> [TASK DIRECTIONS]: Your response should consist of one number, the count of lines below that contain "computer".

━━ THE RECORDS ━━

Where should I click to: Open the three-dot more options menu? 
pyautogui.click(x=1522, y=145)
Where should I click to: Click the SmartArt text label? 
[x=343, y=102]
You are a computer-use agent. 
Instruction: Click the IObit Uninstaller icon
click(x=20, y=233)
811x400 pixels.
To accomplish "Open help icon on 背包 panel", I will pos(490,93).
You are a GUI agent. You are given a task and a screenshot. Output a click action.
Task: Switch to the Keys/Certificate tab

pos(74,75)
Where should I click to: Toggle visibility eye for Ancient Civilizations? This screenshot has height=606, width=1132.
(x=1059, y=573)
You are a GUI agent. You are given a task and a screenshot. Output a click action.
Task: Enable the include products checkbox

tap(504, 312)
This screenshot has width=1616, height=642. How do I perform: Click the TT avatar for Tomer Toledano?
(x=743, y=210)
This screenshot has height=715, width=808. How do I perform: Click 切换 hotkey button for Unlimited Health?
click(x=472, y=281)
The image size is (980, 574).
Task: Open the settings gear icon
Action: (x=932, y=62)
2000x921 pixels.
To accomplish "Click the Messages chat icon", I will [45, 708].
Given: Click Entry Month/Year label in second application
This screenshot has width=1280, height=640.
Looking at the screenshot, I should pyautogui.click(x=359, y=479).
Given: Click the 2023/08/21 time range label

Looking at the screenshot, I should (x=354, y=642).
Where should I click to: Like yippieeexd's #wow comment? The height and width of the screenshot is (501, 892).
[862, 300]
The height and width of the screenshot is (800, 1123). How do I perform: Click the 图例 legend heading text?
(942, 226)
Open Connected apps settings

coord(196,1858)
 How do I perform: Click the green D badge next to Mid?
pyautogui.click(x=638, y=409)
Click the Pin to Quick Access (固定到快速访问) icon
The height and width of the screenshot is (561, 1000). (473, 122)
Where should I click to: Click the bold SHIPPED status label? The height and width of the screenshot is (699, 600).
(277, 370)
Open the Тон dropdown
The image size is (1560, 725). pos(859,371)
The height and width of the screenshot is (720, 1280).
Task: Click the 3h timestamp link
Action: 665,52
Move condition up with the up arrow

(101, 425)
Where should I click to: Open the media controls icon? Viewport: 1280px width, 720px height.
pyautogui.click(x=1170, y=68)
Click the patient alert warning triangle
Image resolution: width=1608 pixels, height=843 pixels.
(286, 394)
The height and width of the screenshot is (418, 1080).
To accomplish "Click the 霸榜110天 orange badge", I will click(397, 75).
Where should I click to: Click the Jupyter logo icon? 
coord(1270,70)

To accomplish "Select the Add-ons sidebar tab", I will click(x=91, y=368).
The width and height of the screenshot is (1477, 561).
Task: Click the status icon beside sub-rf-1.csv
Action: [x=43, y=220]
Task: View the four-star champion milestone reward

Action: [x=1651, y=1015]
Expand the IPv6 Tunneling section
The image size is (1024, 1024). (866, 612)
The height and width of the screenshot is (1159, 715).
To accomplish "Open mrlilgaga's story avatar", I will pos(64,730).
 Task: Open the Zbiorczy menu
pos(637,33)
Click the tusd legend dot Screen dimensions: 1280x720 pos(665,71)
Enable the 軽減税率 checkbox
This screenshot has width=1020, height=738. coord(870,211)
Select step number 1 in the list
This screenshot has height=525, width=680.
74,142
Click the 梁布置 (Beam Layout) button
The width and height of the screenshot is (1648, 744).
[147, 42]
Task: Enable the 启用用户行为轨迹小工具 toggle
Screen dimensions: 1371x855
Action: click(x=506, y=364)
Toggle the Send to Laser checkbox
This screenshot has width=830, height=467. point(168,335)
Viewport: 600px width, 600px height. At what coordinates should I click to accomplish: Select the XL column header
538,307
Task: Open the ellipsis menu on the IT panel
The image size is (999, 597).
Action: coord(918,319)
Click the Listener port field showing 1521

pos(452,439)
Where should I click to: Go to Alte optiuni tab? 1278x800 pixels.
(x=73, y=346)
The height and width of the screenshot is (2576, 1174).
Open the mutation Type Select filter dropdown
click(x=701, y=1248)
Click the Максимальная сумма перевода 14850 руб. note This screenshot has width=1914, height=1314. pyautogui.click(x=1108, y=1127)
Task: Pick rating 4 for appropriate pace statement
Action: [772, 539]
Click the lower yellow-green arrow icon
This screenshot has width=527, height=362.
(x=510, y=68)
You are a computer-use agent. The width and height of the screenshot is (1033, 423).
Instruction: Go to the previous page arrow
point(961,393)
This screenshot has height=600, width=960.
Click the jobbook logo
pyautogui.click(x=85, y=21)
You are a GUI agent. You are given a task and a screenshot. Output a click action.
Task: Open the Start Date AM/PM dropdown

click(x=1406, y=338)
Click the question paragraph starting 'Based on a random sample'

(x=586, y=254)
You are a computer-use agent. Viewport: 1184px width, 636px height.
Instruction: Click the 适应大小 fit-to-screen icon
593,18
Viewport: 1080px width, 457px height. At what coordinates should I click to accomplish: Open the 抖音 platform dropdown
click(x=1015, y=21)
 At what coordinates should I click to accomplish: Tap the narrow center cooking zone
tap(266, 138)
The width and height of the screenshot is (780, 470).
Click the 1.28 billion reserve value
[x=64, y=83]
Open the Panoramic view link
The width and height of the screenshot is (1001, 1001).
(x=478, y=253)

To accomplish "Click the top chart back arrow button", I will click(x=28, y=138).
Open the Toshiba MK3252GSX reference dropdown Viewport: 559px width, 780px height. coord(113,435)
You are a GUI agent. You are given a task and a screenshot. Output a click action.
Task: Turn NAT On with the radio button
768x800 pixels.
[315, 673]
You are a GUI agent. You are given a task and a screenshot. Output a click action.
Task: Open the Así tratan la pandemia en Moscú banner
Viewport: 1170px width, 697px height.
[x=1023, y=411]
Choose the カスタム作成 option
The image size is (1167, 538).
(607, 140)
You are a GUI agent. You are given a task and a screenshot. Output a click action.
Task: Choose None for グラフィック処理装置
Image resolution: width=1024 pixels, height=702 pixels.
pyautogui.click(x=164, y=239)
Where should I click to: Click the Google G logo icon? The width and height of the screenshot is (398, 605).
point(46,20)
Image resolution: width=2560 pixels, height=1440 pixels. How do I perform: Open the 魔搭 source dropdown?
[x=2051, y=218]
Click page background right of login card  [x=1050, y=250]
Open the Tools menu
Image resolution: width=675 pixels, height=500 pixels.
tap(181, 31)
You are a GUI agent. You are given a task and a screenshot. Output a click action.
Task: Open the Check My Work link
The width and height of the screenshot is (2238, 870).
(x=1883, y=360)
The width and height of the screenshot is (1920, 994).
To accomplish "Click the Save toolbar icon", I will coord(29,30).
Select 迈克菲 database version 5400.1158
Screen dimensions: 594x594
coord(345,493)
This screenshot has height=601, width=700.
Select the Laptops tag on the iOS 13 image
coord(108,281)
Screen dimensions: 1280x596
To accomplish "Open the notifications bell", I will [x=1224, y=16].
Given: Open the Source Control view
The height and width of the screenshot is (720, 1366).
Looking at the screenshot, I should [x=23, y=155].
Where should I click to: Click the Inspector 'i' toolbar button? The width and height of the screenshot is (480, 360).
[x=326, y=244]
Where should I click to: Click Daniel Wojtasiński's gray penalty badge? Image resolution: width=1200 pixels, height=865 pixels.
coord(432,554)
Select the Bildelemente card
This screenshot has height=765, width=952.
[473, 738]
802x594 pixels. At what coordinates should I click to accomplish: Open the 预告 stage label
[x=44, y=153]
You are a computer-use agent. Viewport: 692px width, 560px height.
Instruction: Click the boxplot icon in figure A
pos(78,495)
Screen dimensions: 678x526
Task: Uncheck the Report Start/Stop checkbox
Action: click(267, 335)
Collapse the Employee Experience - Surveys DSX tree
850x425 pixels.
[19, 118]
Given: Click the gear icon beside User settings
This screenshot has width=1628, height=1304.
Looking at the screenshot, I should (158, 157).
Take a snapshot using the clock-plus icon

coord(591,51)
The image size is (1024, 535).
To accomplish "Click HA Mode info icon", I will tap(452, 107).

━━━

> [ANSWER TO THIS PROBLEM]: 4